- MATERIALS PROVIDED
Begin
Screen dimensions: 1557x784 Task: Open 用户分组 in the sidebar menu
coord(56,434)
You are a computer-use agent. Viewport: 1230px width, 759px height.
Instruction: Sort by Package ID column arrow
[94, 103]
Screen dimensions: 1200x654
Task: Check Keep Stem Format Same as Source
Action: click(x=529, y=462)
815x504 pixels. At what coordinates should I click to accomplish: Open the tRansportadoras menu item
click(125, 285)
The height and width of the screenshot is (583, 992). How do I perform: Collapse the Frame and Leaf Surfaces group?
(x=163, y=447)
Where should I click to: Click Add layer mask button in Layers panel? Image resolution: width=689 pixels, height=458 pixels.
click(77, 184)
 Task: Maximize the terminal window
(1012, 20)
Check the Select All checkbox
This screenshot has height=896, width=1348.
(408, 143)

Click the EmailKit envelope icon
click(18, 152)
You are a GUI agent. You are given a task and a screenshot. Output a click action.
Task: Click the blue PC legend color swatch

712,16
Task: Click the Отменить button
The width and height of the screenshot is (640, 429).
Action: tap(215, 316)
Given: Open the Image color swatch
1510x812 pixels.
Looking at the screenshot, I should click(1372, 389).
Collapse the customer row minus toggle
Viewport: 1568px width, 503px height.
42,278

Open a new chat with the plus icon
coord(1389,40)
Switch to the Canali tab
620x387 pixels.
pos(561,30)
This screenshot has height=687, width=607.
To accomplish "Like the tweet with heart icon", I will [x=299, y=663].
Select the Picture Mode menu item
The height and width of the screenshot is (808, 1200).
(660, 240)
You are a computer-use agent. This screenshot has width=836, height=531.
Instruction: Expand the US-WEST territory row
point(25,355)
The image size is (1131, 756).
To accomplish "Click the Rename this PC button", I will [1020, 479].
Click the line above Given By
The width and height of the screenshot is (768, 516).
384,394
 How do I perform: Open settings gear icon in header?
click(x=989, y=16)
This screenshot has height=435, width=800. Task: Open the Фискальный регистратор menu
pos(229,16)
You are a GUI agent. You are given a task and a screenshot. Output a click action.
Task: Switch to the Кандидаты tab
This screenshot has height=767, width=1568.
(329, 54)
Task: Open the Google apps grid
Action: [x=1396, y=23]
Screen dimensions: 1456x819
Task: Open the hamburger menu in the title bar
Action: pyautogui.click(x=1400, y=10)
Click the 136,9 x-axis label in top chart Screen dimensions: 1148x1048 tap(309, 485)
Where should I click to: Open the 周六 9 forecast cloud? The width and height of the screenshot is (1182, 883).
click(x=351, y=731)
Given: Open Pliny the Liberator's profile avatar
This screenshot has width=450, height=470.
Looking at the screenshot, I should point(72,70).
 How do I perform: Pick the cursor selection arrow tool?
End
- WHAT IS BEING ASKED
Pick out every line in the records above that contains the word "Switch", treating uppercase and lowercase letters as different.

- THE RESULT
Switch to the Canali tab
Task: Switch to the Кандидаты tab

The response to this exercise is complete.